“You are really in love!” he answered. “I will not jest at it. But I am ready to do any thing to help you, old boy.”
So it proved, for he and Dr. Senior did their best during the next few weeks to find a suitable opening for me. I made their house my home, and was treated as a most welcome guest in it. Still the time was irksome—more irksome than I ever could have imagined. They were busy while I was unoccupied.
Occasionally I went out to obey some urgent summons, when either of them was absent; but that was a rare circumstance. The hours hung heavily upon me; and the close, sultry air of London, so different from the fresh sea-breezes of my native place, made me feel languid and irritable.
My mother’s letters did not tend to raise my spirits. The tone of them was uniformly sad. She told me the flood of sympathy for Julia had risen very high indeed: from which I concluded that the public indignation against myself must have risen to the same tide-mark, though my poor mother said nothing about it. Julia had resumed her old occupations, but her spirit was quite broken. Johanna Carey had offered to go abroad with her, but she had declined it, because it would too painfully remind her of our projected trip to Switzerland.

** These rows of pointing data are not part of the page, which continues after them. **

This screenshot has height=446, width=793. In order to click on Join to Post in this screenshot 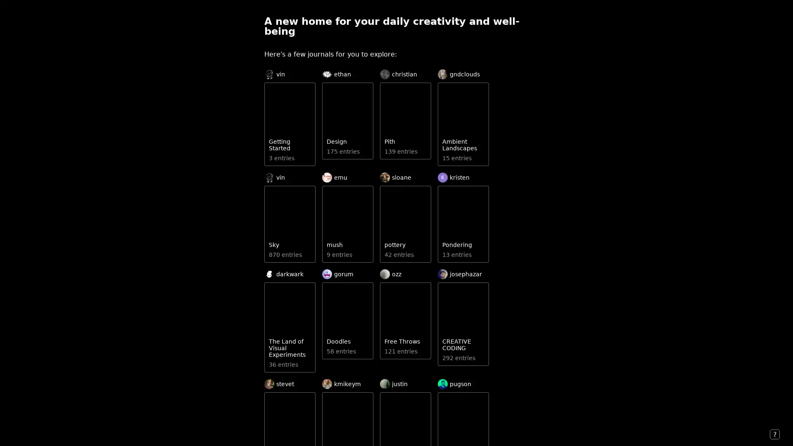, I will do `click(83, 430)`.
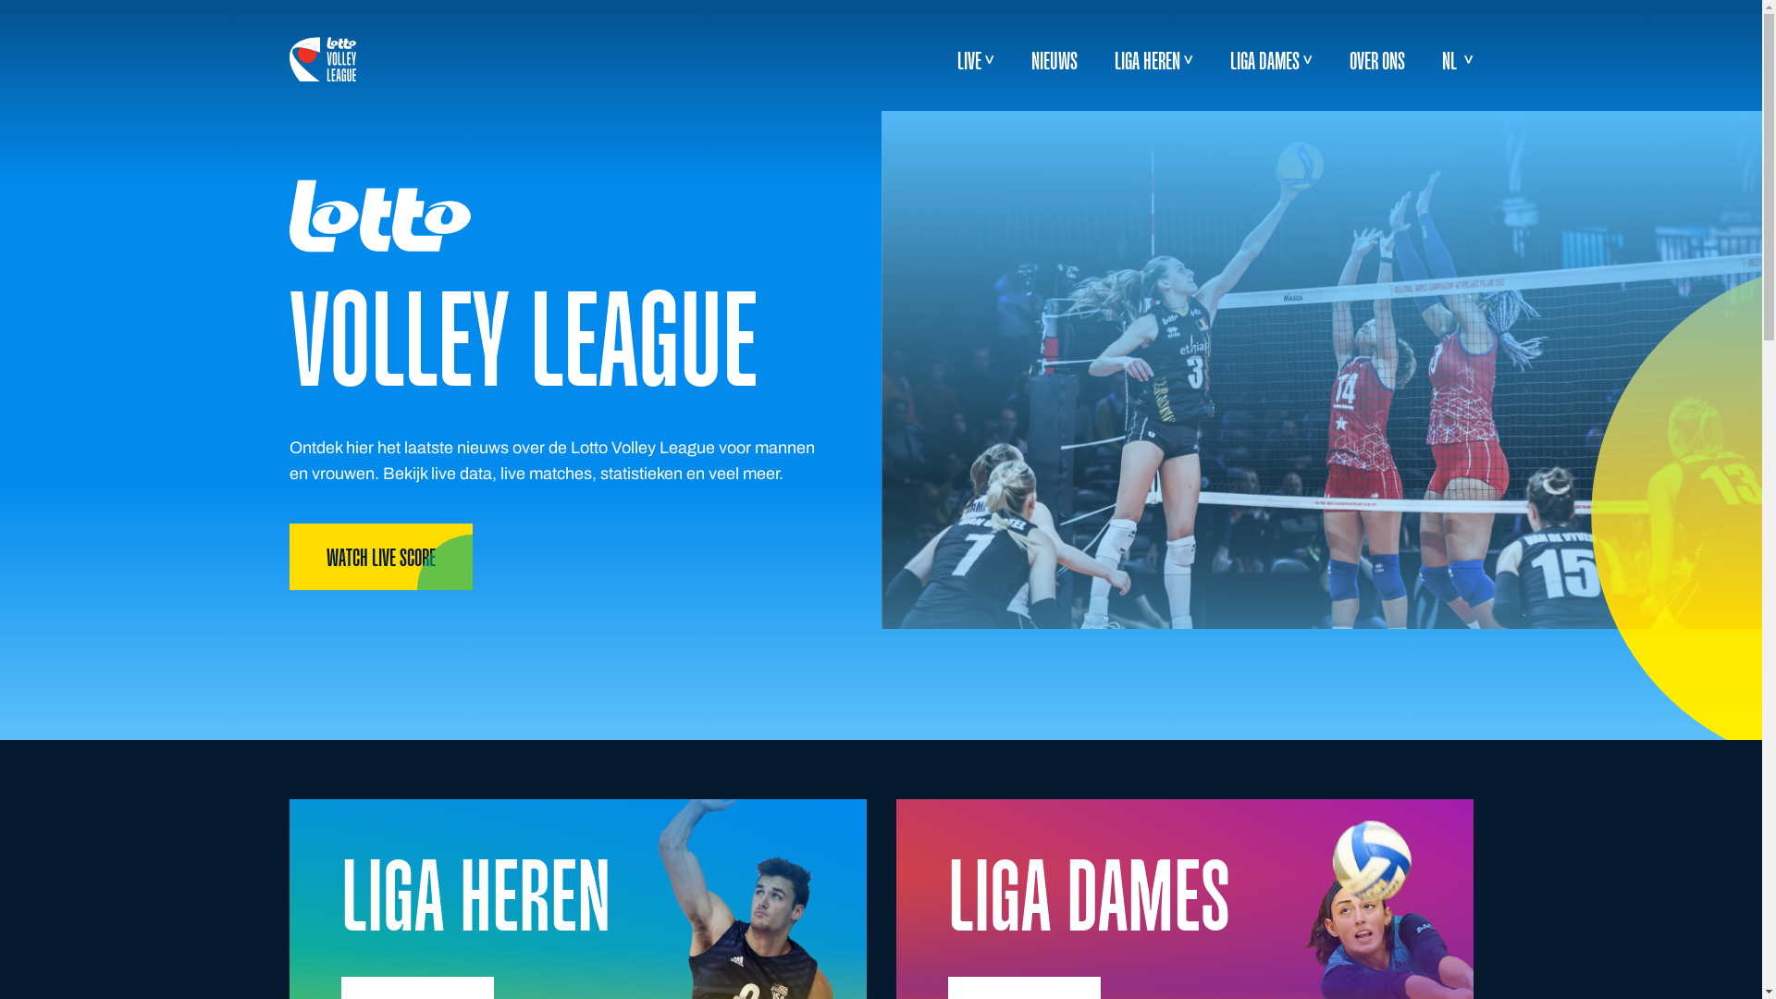 This screenshot has height=999, width=1776. What do you see at coordinates (956, 58) in the screenshot?
I see `'LIVE'` at bounding box center [956, 58].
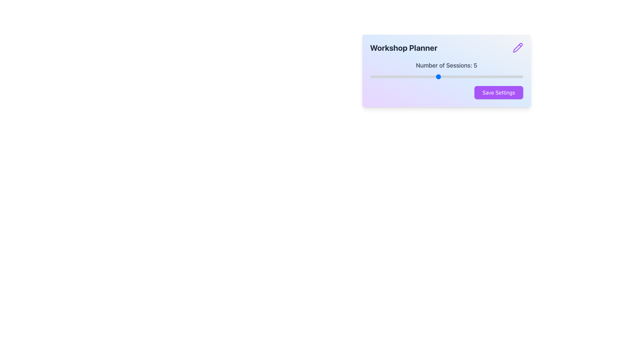 The height and width of the screenshot is (356, 633). What do you see at coordinates (404, 76) in the screenshot?
I see `the number of sessions` at bounding box center [404, 76].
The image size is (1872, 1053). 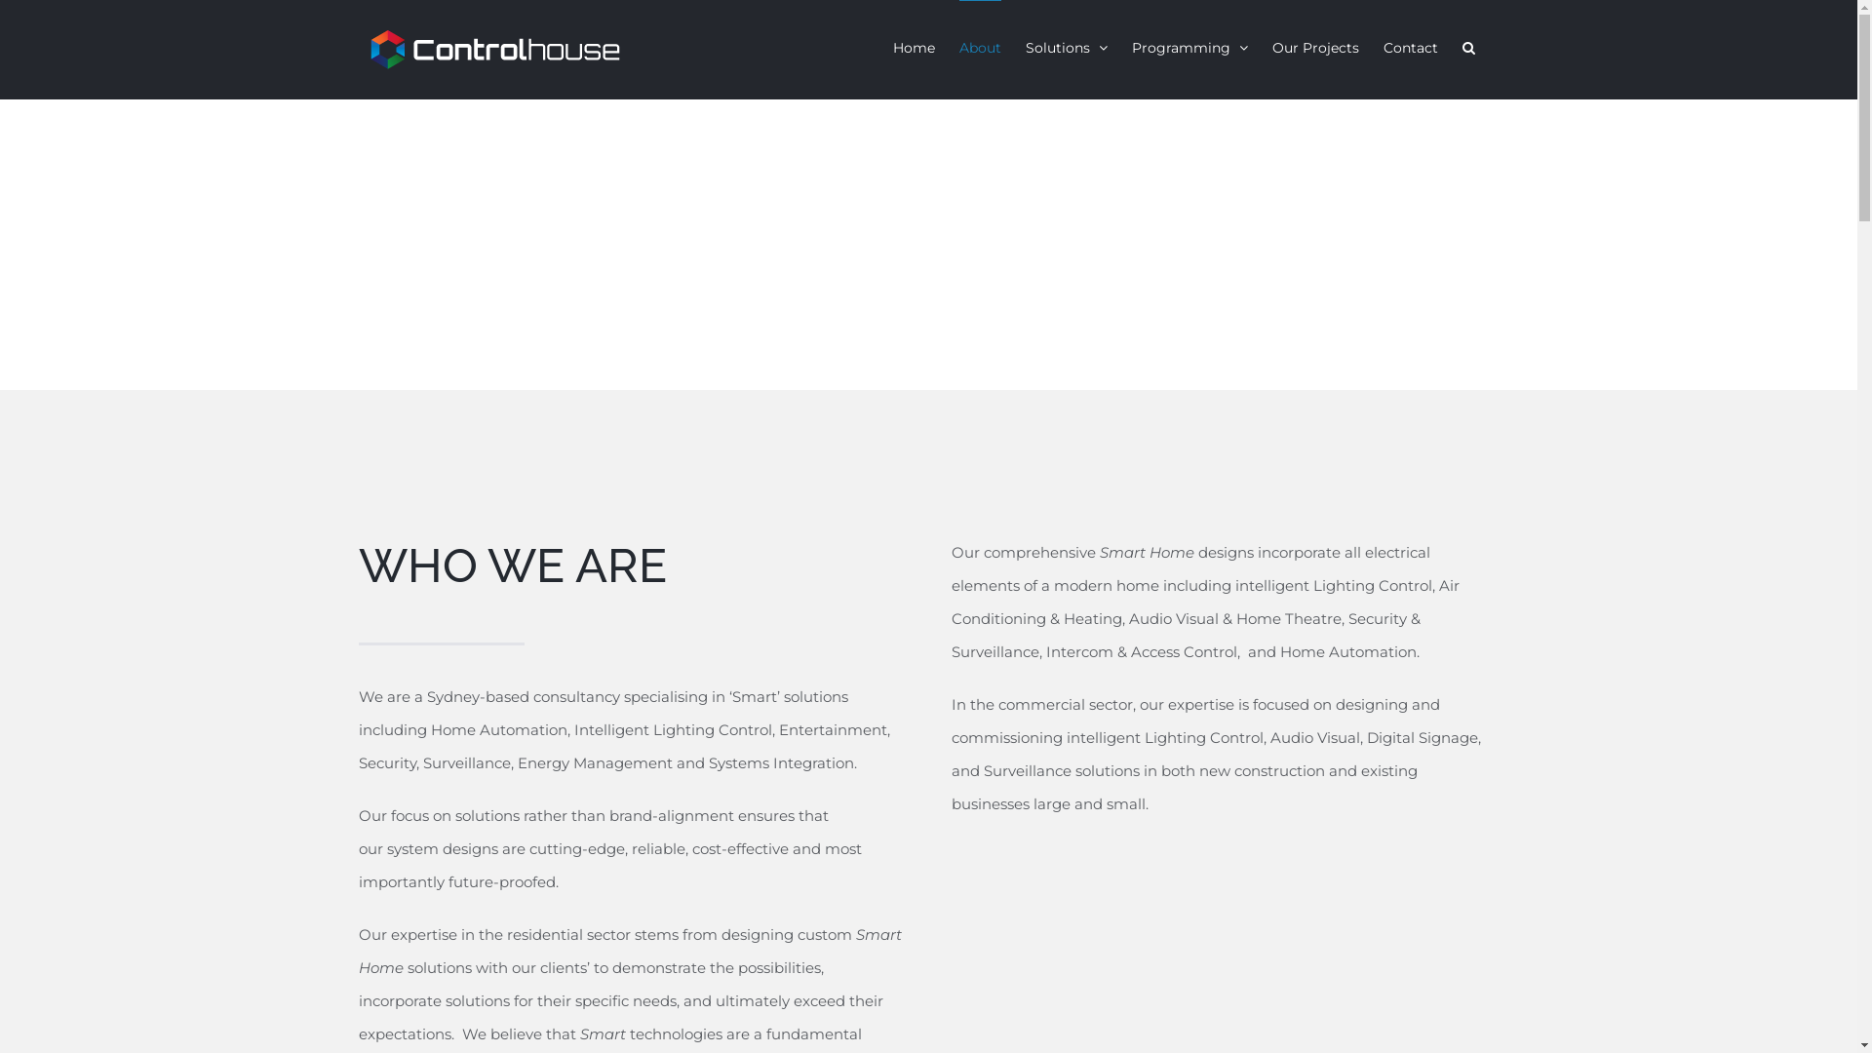 What do you see at coordinates (913, 45) in the screenshot?
I see `'Home'` at bounding box center [913, 45].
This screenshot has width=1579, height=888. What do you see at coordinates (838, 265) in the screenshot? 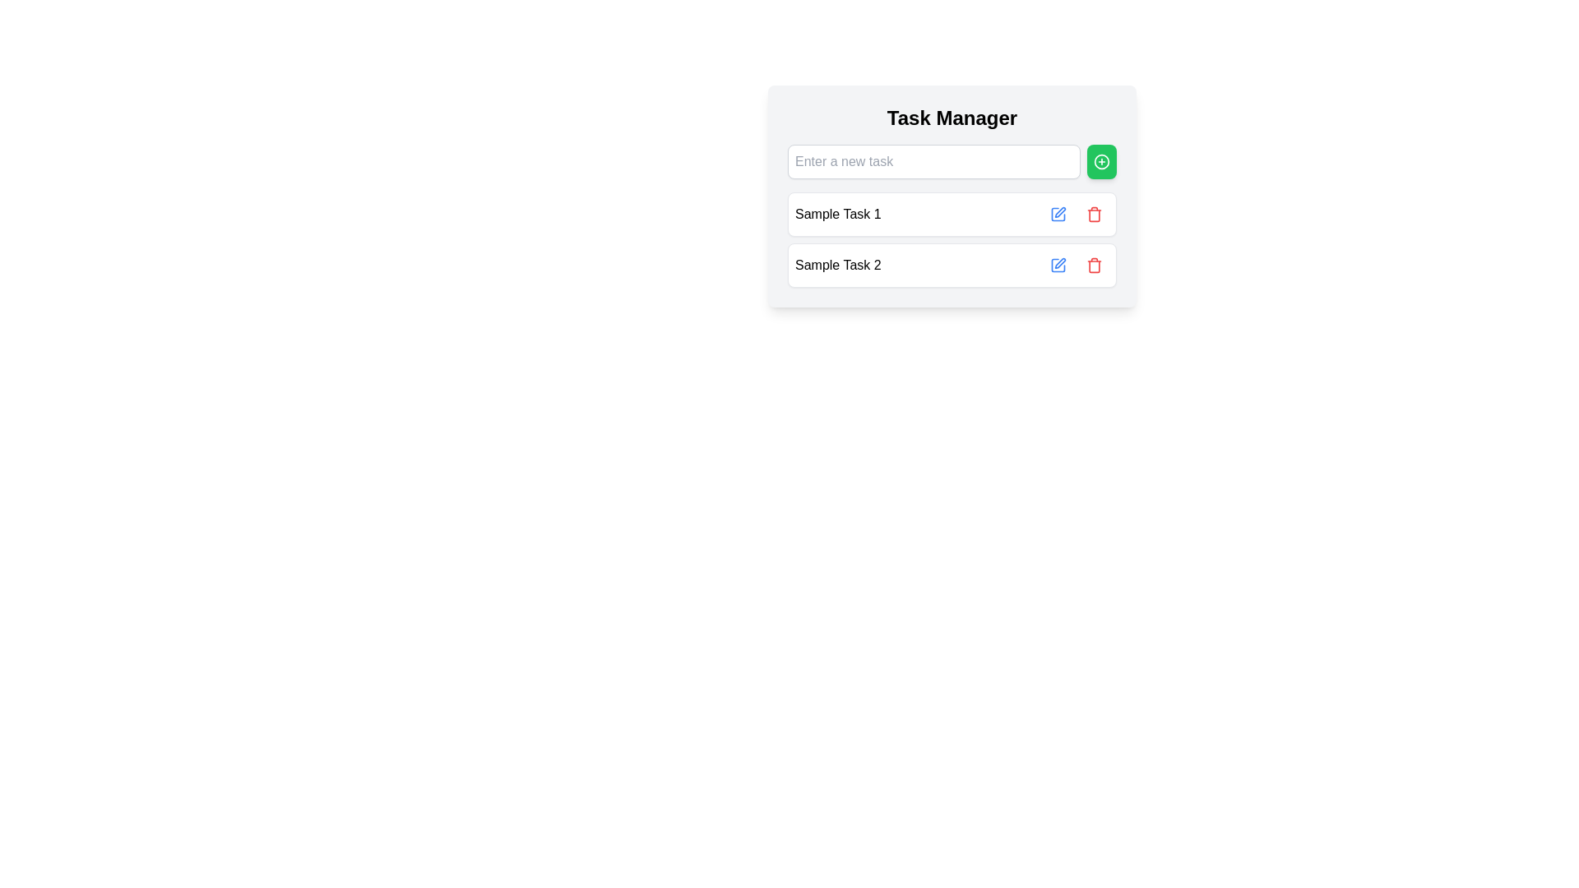
I see `the text label that displays the title of the second task entry in the Task Manager interface, which is centrally aligned within its task card` at bounding box center [838, 265].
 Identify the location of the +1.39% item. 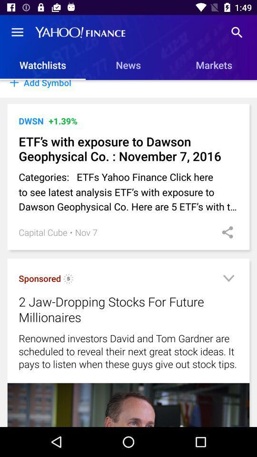
(63, 120).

A friend of Julia’s, said my mother in another letter, had come to stay with her, and to try to rouse her.
It was evident she did not like this Kate Daltrey, herself, for the dislike crept out unawares through all the gentleness of her phrases. “She says she is the same age as Julia,” she wrote, “but she is probably some years older; for, as she does not belong to Guernsey, we have no opportunity of knowing.” I laughed when I read that. “Your father admires her very much,” she added.
No, my mother felt no affection for her new guest.
There was not a word about Olivia. Sark itself was never mentioned, and it might have sunk into the sea. My eye ran over every letter first, with the hope of catching that name, but I could not find it. This persistent silence on my mother’s part was very trying.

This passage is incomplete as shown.